Firing up the barbecue? Be sure to establish a safe cooking zone, well away from the house, deck railings and overhanging trees.
- Never leave a grill unattended, and always keep children at least 3 feet away from the cooking area.
- Be sure your grill is clean before using it.
“We DO NOT recommend using metal-bristle brushes for grill cleaning,” Putney cautioned. “Metal grill brushes shed bristles that have been known to get lodged in diners’ throats when they are consumed in grilled food.”
- For propane grills, check the gas hose for leaks seasonally. Apply a light soap-and-water solution to the hose, then turn on the gas. If the solution bubbles, you have a gas leak. Other signs of a leak include the smell of gas near the grill or a flame that won’t light.

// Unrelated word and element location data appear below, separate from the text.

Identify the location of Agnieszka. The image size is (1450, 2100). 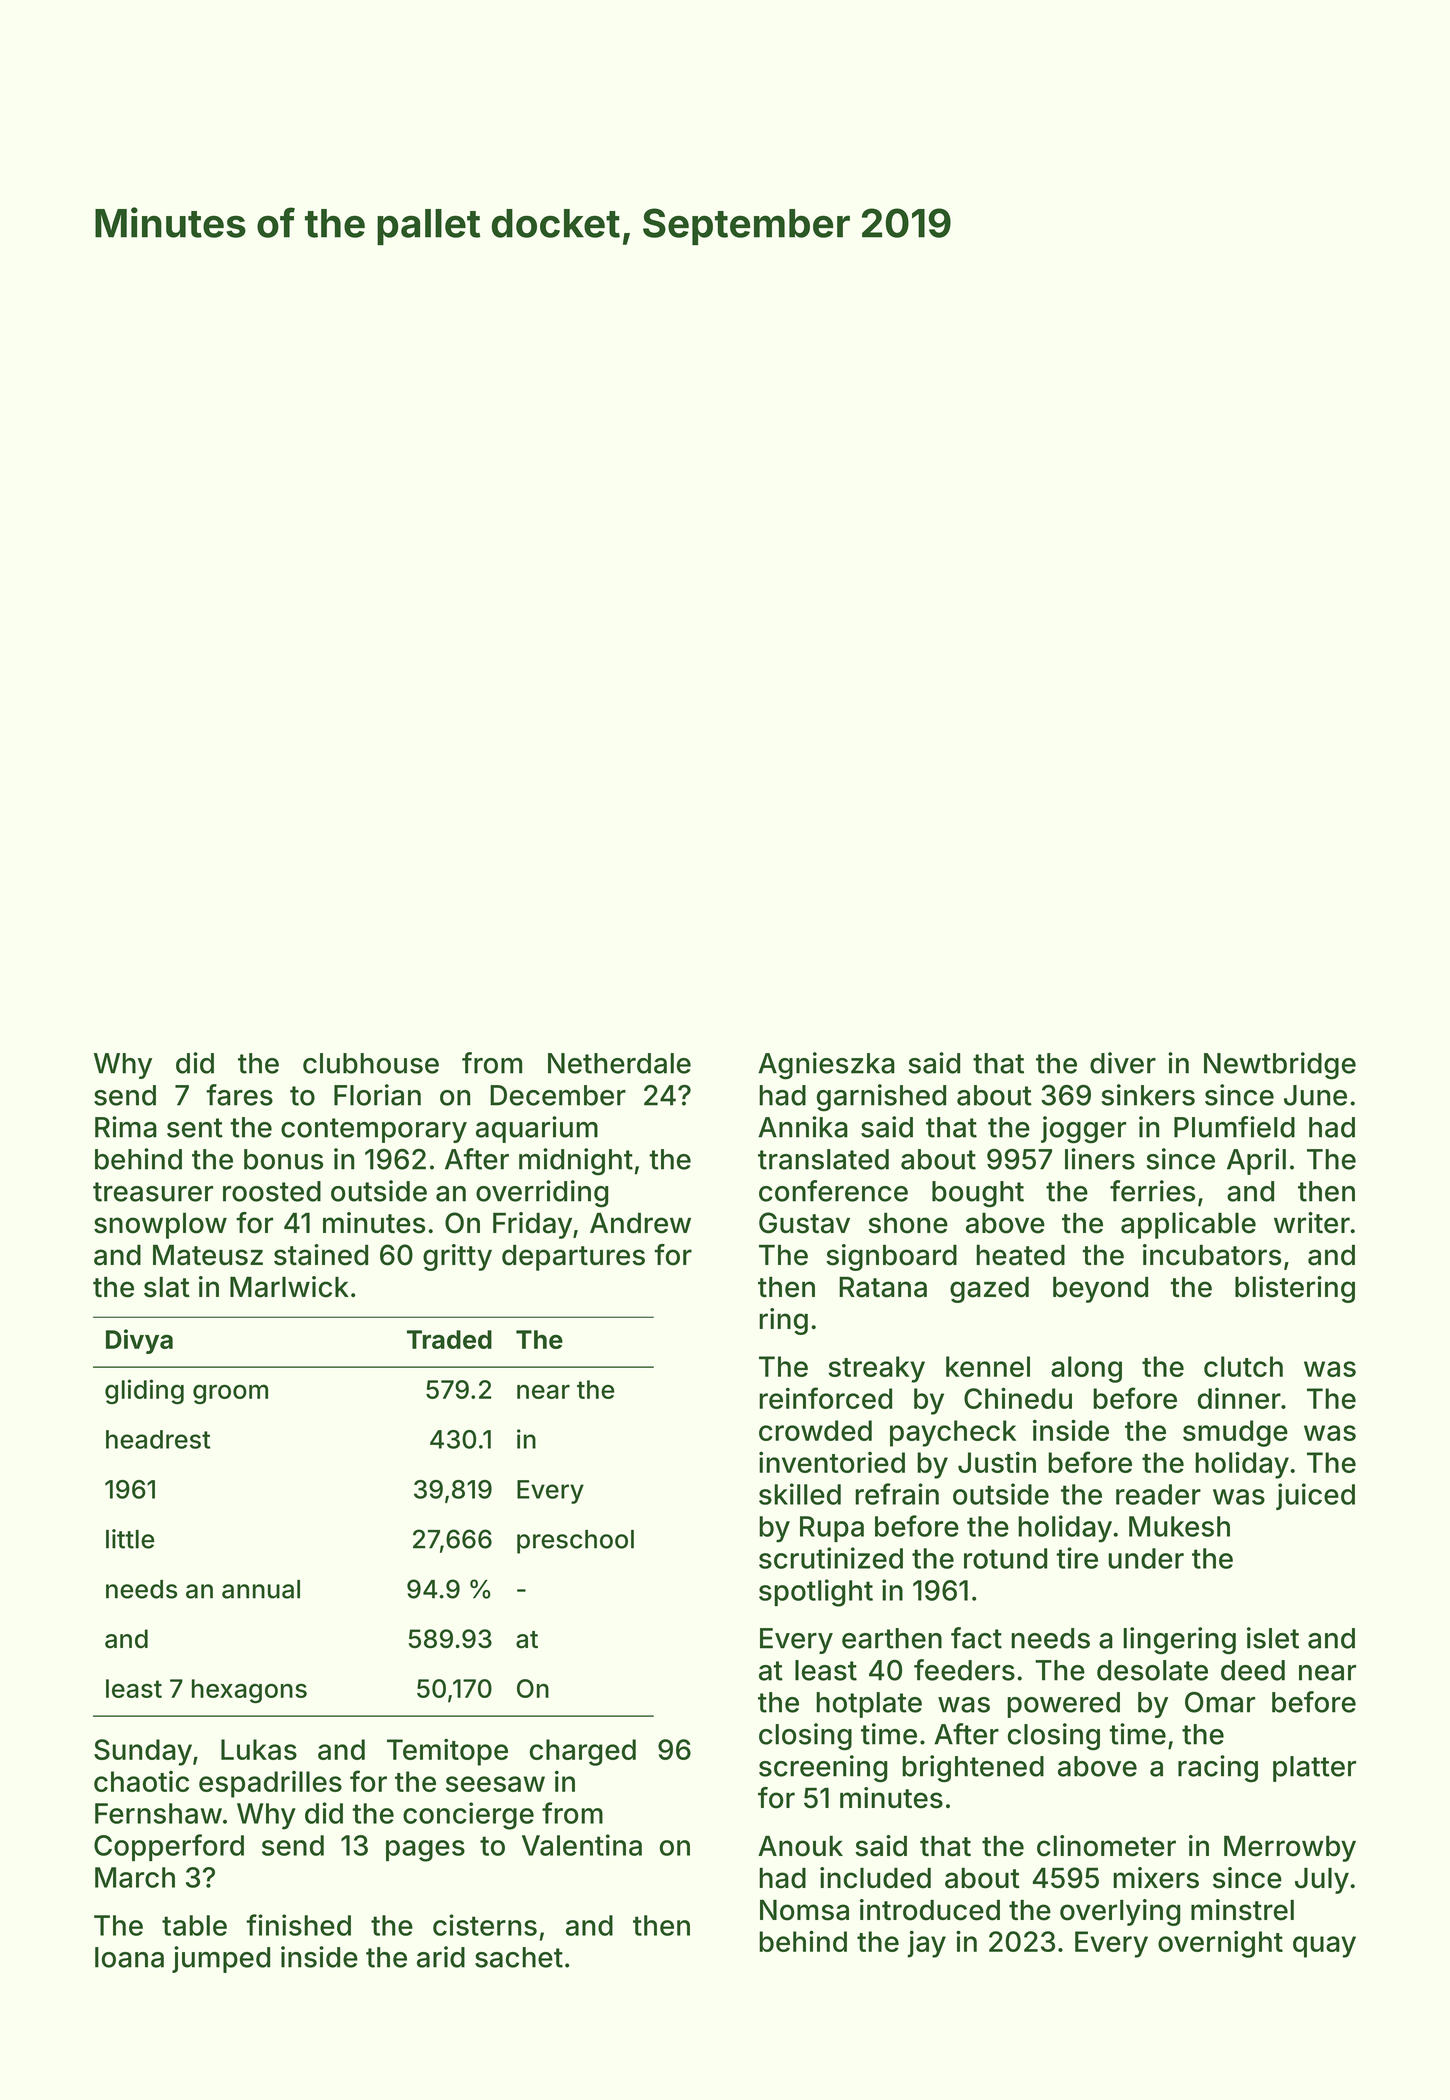
(826, 1066).
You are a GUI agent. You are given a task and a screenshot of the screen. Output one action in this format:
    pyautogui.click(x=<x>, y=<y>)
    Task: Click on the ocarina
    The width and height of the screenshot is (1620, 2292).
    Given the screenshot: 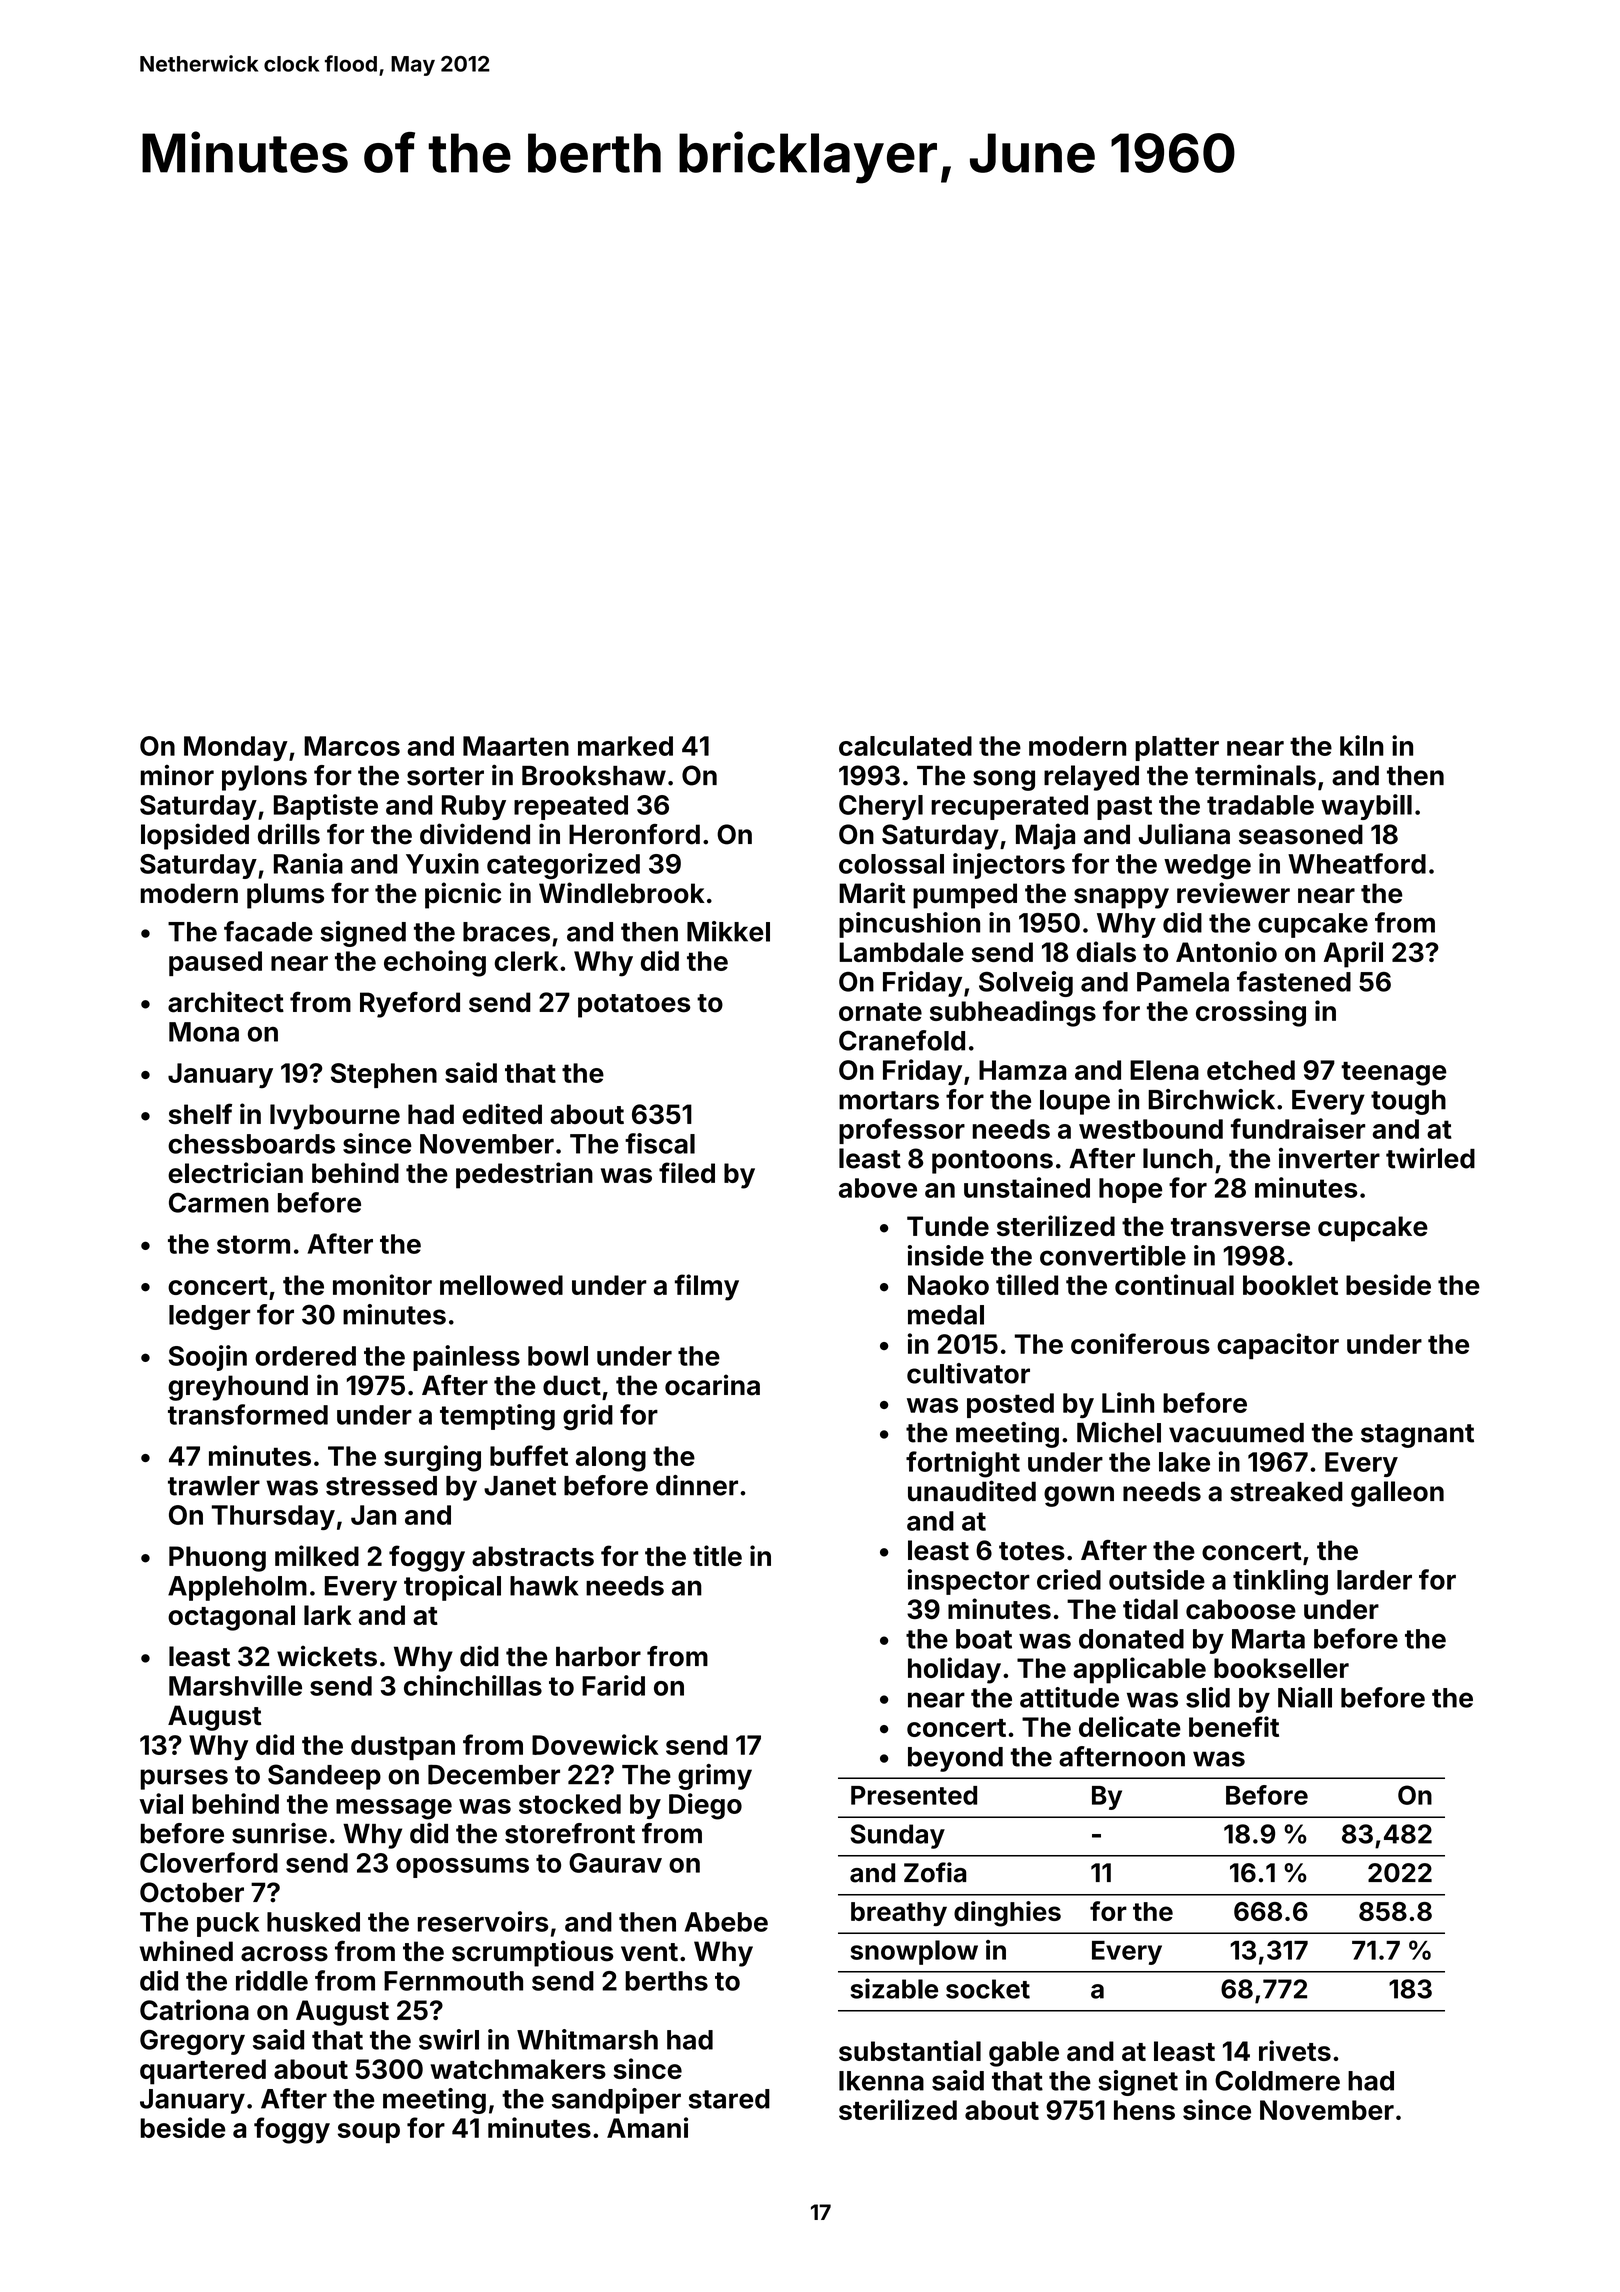 What is the action you would take?
    pyautogui.click(x=712, y=1385)
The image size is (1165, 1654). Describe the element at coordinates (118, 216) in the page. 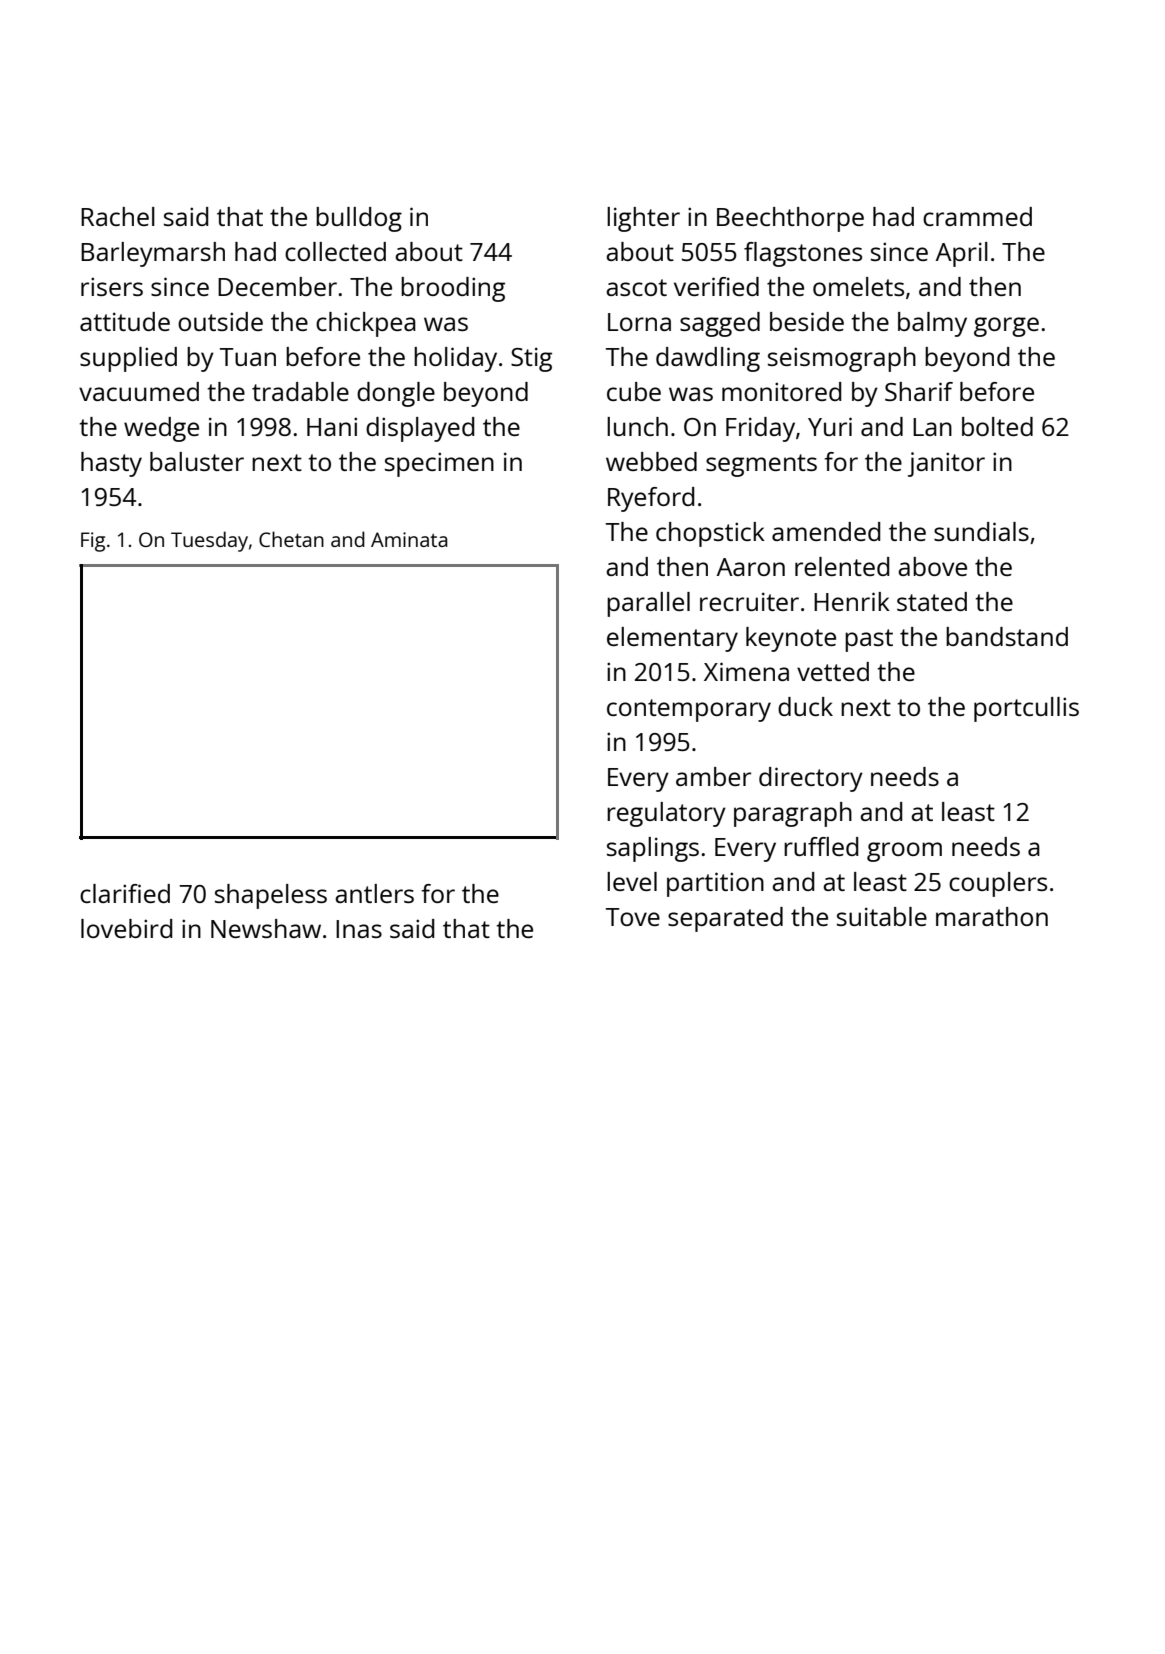

I see `Rachel` at that location.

“If you’re using a propane grill and the flame goes out, turn off the grill and the gas, then wait at least 5 minutes before re-lighting it,” Putney said.
Safety at Sea
If you’re planning to physically distance afloat, know the “rules of the road” — and life jacket laws — before you cast off.
- In Florida, boats are required to have one U.S. Coast Guard-approved life jacket for each person aboard; passengers younger than 6 MUST wear a life jacket when the boat is underway. Anyone aboard a personal watercraft (PWC) or who is being towed behind a boat is required to wear a life jacket at all times.
Proper fit is key when choosing a life jacket, especially for an infant or child. Better fit means more comfort and protection; a poor-fitting life jacket can actually increase drowning risk. We recommend testing life jacket fit for kids in a bathtub or pool before you rely on it to save their life.
- It’s illegal to operate a boat or PWC while under the influence of alcohol. Make sure you have a designated driver.
“Injury risk increases whenever alcohol is involved,” Putney said. “Even if you’re just a passenger.”
Happy 4th of July
As always, we wish you all a safe, happy and healthy holiday. And remember, we’re here (and here), if you need us.